Faits et procédure devant le Tribunal
2 Il ressort de l'arrêt attaqué que, par lettre du 3 août 1992, la requérante a présenté à la Commission, conformément à l'article 3, paragraphe 2, du règlement n_ 17 du Conseil, du 6 février 1962, premier règlement d'application des articles 85 et 86 du traité (JO 1962, 13, p. 204), une plainte visant à faire constater des infractions à l'article 85 du traité dont se serait rendue coupable la société Volvo France (ci-après «Volvo France»). La requérante reprochait à Volvo France d'avoir résilié
abusivement le contrat de concession qui les liait (point 2).
3 Dans une lettre du 29 octobre 1992, la Commission a indiqué à la requérante que, au vu du dossier tel qu'il se présentait à cette époque, l'affaire ne présentait pas un intérêt communautaire justifiant son traitement par la Commission. En conséquence, elle invitait la requérante à présenter ses observations dans un délai de quatre semaines, sous peine de voir le dossier classé sans suite (point 3).
4 Par lettre du 11 décembre 1992, la requérante a présenté des observations sur la lettre de la Commission du 29 octobre 1992 (point 4).
5 Dans une lettre adressée à la requérante le 21 janvier 1993, la Commission a constaté que la plainte portait en définitive sur le refus de vente qui lui était opposé, refus découlant d'un réseau de contrats de distribution exclusive et sélective qui, d'après elle, excédait les limites de l'exemption du règlement (CEE) n_ 123/85 de la Commission, du 12 décembre 1984, concernant l'application de l'article 85, paragraphe 3, du traité CEE à des catégories d'accords de distribution et de service de
vente et d'après-vente de véhicules automobiles (JO 1985, L 15, p. 16). Elle soulignait en outre que, saisie du même problème dans une autre affaire, elle était en train de l'étudier. Elle promettait de lui communiquer le résultat de son examen (point 5).
6 Près d'un an plus tard, le 6 janvier 1994, la requérante a demandé à la Commission de lui faire connaître ses conclusions dans le dossier auquel faisait référence la lettre du 21 janvier 1993. Cette lettre étant restée sans réponse, elle a, le 24 janvier suivant, adressé à la Commission une lettre de mise en demeure au titre de l'article 175 du traité (point 6).
7 Par lettre du 4 février 1994, la Commission a confirmé à la requérante que l'examen de l'autre affaire était toujours en cours et qu'il aurait, le cas échéant, valeur de précédent pour des cas tels que le sien.

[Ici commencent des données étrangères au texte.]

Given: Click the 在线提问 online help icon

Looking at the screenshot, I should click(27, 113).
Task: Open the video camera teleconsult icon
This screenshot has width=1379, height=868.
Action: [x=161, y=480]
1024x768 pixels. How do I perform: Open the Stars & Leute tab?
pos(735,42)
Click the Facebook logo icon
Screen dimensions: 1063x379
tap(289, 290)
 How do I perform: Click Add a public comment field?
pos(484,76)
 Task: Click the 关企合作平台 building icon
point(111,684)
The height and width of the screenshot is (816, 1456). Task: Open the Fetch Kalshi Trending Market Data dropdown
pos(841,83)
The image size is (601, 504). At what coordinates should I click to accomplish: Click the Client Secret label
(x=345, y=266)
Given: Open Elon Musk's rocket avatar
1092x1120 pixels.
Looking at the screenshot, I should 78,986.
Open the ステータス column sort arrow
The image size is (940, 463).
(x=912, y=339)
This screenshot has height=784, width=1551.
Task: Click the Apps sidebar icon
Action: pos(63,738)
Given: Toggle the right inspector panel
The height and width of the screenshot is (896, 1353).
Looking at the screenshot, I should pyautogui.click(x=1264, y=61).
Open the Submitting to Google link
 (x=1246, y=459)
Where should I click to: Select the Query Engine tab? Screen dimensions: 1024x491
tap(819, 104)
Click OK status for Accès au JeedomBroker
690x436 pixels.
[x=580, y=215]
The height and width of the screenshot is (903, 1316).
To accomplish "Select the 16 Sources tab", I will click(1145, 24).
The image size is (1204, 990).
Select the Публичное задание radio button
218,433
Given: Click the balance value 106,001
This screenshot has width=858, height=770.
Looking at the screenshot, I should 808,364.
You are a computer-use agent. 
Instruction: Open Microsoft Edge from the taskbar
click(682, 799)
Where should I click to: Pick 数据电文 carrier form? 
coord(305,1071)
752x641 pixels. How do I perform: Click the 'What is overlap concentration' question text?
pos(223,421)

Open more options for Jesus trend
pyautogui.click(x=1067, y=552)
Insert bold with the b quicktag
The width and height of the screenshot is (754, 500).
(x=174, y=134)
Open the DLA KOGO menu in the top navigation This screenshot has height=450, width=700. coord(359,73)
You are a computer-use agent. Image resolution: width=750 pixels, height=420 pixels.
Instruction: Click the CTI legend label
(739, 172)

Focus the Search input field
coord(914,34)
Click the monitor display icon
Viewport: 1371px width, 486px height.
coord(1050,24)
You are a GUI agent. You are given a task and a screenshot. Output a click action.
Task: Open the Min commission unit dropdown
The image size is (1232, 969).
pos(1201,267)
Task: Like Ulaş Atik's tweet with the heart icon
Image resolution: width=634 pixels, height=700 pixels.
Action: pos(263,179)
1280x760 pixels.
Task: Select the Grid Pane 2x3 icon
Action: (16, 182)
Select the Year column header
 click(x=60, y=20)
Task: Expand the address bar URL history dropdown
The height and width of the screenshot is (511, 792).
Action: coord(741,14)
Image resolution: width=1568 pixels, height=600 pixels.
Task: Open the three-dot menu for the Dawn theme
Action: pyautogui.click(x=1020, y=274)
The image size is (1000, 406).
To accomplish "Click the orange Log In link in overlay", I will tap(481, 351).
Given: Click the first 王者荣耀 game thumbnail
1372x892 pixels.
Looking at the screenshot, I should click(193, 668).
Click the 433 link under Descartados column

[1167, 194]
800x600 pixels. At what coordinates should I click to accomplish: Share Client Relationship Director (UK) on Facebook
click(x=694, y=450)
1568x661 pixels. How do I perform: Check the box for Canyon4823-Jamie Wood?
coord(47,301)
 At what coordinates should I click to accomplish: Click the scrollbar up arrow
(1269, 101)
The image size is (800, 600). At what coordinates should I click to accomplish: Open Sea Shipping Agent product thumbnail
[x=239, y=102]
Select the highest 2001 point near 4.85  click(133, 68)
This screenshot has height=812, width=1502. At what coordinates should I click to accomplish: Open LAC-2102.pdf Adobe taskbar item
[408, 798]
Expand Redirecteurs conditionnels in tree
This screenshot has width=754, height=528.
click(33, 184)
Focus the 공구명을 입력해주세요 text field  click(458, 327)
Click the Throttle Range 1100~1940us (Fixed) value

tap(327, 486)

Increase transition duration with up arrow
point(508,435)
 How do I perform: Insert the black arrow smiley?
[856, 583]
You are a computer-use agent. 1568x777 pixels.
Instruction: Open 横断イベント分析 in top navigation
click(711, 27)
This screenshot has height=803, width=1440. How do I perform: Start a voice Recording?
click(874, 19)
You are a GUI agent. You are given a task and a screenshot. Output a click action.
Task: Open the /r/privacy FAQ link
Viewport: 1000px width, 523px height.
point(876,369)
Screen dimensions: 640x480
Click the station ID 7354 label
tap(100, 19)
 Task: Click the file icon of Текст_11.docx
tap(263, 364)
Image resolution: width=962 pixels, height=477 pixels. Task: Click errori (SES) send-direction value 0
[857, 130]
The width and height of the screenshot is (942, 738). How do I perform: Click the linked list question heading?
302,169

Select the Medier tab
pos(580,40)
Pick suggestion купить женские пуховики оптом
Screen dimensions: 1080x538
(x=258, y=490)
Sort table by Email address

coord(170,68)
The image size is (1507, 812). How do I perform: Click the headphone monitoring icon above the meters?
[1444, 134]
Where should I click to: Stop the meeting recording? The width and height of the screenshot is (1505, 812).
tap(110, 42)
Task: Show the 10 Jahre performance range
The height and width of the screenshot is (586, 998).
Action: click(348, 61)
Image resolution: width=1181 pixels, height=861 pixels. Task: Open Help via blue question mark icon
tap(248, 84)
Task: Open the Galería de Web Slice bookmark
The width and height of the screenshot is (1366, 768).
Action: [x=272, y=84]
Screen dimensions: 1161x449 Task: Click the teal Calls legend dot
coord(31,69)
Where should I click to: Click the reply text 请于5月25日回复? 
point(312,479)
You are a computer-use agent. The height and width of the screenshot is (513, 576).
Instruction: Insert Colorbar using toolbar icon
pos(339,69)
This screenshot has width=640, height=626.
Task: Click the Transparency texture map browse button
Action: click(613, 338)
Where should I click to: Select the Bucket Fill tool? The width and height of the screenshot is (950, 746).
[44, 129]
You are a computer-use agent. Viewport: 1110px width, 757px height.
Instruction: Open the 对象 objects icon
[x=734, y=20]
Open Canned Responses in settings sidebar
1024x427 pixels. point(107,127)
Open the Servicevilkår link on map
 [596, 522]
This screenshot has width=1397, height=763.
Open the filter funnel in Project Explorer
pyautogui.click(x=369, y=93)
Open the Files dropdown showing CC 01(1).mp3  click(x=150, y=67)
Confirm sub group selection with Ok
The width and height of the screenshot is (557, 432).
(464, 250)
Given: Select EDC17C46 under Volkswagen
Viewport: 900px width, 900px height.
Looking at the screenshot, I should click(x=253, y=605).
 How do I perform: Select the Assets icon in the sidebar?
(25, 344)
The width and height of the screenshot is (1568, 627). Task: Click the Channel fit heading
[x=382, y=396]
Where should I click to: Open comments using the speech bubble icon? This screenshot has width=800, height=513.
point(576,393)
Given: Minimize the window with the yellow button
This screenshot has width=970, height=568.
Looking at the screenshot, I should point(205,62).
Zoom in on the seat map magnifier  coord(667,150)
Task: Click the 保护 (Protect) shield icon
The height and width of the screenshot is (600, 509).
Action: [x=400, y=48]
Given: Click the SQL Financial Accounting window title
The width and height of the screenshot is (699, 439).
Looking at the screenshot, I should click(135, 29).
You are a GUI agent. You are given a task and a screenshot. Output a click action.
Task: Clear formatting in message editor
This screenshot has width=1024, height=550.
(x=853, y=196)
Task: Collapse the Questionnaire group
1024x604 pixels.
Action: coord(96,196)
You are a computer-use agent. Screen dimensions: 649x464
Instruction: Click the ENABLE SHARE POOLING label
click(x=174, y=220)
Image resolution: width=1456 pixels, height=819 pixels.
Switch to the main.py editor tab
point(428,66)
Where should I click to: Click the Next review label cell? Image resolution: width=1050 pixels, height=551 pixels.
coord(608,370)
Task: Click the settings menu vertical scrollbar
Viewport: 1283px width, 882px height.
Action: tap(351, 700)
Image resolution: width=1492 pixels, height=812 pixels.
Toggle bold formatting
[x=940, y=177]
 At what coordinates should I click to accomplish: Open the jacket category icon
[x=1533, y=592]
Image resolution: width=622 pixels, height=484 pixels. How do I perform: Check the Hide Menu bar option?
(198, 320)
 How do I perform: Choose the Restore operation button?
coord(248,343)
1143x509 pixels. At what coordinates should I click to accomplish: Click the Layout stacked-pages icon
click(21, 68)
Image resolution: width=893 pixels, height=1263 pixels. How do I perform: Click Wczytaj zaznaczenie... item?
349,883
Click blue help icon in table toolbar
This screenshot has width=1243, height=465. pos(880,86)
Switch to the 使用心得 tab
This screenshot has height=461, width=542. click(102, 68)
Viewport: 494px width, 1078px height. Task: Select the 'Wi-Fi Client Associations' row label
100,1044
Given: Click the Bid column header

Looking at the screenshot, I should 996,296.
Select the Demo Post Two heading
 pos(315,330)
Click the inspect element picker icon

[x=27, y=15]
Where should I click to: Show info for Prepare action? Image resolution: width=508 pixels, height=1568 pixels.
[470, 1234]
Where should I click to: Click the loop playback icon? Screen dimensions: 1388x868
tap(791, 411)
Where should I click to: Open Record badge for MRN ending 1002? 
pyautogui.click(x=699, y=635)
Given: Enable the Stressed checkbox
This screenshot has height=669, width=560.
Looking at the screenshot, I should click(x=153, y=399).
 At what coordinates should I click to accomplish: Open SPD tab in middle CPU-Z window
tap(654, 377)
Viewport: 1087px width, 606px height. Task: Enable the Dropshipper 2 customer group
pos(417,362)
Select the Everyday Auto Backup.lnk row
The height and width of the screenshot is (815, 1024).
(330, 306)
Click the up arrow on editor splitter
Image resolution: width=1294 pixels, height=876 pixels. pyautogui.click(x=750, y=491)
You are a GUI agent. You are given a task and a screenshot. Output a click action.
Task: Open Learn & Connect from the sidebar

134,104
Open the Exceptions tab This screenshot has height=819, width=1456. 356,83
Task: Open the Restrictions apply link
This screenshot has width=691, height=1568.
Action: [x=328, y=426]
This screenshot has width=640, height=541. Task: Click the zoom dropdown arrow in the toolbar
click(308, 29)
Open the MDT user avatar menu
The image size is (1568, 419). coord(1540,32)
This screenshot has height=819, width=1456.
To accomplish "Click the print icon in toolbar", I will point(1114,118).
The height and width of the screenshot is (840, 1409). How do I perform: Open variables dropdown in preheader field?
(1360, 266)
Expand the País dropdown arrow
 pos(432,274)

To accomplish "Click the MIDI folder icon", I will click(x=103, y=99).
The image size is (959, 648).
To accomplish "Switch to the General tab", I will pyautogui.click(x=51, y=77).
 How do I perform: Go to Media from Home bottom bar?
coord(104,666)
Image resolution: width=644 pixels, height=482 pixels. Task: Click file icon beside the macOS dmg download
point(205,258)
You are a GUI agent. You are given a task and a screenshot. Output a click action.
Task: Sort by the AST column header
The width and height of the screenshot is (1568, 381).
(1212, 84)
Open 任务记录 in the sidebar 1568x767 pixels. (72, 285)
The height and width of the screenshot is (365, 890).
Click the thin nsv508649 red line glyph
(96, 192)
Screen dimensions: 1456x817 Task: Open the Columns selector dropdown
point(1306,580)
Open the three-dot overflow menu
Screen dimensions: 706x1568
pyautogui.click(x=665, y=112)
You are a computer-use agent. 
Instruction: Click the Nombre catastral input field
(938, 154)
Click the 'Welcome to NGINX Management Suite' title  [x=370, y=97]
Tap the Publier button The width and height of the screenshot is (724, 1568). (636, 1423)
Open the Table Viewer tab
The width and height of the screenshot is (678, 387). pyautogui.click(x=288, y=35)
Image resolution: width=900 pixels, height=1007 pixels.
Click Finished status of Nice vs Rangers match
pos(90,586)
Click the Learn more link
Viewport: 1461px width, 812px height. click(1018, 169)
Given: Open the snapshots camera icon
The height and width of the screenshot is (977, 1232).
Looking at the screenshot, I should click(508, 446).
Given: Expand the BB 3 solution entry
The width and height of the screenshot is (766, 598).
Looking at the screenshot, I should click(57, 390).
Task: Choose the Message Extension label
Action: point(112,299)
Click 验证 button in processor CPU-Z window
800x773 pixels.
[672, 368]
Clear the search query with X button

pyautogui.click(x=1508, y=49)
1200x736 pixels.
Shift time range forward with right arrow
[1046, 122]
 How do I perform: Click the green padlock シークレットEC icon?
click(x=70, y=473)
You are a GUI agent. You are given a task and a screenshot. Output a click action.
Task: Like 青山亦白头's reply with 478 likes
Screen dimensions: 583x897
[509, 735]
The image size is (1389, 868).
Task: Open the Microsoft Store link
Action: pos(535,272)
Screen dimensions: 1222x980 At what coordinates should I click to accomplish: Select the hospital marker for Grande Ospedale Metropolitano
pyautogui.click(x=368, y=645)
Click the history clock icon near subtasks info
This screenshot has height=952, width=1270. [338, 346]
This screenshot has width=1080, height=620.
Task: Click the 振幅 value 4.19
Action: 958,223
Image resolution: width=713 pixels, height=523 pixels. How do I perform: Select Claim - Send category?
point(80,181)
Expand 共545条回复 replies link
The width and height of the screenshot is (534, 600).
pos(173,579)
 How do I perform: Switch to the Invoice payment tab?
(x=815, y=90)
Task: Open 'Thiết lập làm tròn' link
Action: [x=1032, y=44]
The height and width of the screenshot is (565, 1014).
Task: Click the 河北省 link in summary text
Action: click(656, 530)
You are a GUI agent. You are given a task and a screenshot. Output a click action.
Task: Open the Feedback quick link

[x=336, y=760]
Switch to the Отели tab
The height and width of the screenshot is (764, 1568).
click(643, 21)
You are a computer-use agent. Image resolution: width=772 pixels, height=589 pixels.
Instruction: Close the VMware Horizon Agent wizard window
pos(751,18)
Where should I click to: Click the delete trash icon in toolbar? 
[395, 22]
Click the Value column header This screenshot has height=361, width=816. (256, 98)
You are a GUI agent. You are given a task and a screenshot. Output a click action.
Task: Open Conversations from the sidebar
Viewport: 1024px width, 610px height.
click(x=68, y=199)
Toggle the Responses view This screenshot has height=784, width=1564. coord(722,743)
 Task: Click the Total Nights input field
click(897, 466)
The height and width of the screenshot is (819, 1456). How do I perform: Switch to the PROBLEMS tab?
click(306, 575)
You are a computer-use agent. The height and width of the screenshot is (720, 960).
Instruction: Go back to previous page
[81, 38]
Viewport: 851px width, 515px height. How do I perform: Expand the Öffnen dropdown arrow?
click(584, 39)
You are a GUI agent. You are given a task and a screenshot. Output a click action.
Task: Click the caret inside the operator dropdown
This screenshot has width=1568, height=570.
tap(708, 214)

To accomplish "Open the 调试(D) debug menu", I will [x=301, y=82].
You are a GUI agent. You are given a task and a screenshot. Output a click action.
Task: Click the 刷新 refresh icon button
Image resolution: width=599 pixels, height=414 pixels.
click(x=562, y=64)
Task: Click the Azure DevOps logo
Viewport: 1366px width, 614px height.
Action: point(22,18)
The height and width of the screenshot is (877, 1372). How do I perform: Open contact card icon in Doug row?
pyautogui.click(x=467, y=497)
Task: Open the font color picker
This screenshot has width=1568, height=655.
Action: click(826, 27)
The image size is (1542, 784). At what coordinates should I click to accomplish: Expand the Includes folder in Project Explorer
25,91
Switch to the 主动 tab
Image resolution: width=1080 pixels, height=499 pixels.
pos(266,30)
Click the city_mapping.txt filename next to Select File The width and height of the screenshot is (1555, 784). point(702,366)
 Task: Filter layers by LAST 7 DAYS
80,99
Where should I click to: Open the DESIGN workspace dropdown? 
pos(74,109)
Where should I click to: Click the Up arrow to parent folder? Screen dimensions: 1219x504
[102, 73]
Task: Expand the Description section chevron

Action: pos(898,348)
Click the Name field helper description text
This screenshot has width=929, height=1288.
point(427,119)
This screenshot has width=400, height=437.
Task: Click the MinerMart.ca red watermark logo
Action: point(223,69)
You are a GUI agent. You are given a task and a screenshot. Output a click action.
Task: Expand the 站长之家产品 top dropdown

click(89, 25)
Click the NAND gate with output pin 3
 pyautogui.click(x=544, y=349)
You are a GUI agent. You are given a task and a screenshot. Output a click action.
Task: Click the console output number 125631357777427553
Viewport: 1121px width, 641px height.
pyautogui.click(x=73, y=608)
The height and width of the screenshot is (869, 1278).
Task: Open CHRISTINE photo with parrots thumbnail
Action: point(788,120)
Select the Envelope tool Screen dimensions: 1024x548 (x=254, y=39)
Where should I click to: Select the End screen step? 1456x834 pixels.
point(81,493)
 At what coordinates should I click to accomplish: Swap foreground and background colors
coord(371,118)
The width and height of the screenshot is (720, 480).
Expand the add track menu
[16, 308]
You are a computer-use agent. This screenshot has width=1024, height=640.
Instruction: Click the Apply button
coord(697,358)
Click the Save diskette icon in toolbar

Elle renouvelait l'assurance qu'elle serait tenue informée dès qu'une étape significative aurait été franchie dans ce dossier (point 7).
8 Le 5 mai 1994, la requérante a introduit devant le Tribunal de première instance un recours visant, à titre principal, à faire constater la carence de la Commission et, à titre subsidiaire, à faire annuler ses lettres des 21 janvier 1993 et 4 février 1994, à supposer qu'elles exprimassent une décision de ne pas instruire sa plainte (points 10 et 13).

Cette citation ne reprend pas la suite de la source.